Fate of Germany's 'degenerate art'
revealed
London's Victoria and
Albert Museum is
publishing online two
volumes which record
what the Nazi regime did
with confiscated
'degenerate art'.
Hitler believed post-
impressionist modern art,
including Expressionists
such as Kandinsky and
Otto Dix, to be "evidence
of a deranged mind".
He ordered more than
16,000 artworks,
including works by Van
Gogh and Man Ray, to
be removed from German
museums.
The ledgers reveal the fate of those artworks, many of
which were destroyed.
The 'Entartete Kunst' inventory, compiled in 1941-2,
was donated to the V&A by the widow of Heinrich
Robert (Harry) Fischer in 1996. The term 'Entartete
Kunst' translates as 'degenerate art'.
Since then it has been used by art researchers across
the world as they attempt to identify the provenance of
particular paintings that went missing during the Nazi
era.
V&A curator Douglas Dodds, who is responsible for
making the ledgers available to the the public, told the
BBC that the volumes were "systematically organised".
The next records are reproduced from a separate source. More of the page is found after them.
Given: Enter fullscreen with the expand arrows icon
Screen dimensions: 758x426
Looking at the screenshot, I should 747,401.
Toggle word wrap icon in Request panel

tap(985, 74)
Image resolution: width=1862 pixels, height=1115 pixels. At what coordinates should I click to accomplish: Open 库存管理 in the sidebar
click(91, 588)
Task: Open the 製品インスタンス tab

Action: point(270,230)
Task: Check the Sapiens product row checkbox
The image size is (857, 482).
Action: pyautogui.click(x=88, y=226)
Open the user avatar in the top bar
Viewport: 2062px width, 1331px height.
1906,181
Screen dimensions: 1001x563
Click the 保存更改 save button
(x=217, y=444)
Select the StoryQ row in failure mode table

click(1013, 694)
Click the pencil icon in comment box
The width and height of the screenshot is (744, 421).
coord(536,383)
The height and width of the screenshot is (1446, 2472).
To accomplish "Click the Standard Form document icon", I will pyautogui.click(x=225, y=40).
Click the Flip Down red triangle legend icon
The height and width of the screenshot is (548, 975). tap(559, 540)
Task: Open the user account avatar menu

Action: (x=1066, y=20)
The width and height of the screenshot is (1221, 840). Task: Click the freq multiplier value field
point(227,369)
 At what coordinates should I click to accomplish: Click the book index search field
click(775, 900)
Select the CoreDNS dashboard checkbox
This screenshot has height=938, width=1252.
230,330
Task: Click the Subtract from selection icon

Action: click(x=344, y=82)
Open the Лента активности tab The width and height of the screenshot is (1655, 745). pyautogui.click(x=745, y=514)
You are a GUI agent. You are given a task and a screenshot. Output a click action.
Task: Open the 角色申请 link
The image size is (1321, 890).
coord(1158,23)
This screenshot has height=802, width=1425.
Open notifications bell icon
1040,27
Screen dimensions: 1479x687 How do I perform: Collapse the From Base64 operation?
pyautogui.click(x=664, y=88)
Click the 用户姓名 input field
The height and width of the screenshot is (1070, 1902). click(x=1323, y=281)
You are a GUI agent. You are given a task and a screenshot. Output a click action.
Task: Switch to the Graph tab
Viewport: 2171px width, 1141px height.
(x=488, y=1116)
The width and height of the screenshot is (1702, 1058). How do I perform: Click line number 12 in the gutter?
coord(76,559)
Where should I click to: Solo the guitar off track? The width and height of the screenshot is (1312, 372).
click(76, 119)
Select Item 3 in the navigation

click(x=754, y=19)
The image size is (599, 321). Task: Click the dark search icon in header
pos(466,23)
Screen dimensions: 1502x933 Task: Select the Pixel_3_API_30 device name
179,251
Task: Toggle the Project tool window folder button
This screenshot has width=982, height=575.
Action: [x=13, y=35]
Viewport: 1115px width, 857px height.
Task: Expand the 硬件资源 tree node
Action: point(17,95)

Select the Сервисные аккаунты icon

"This was a major campaign managed from the top," he
told the BBC's Arts Editor Will Gompertz.
"For me there are so many echoes of what happened
later to people, as well as art works."
For each institution, confiscated works are listed
alphabetically by artist and include information on what
happened to each piece - using symbols such as
'T' (for exchanged) and 'V' (for sold). Those marked 'X'
were destroyed.
Often the name of the work's buyer and a price are
given, with names including Hermann Goring and
Hildebrand Gurlitt frequently recurring.
Hitler, a failed artist, maintained that "anyone who sees
and paints the sky green and fields blue ought to be
sterilised", there was still some "uncertainty " among
other Nazi leaders about what constituted "good art",
prompting Goring to buy up some of the artworks for his
own private collection.
Hildebrand Gurlitt is the father of Cornelius Gurlitt, in
whose Munich apartment more than 1,400 artworks
were found last year, many of which were alleged to
have been looted by the Nazis.
It was in response the discovery of Gurlitt's trove of
paintings - including works, long thought to have been
lost or destroyed, by Marc Chagall, Pablo Picasso, Henri
Matisse - that the V&A decided to make the records
public.
Many of the paintings withdrawn from Germany's
museums had been loaned by private individuals and
were never returned.
Much of the documentation held by the institutions from
which the art was confiscated has never been made
available to those seeking the restitution of lost art, so
the V&A volumes will offer new hope.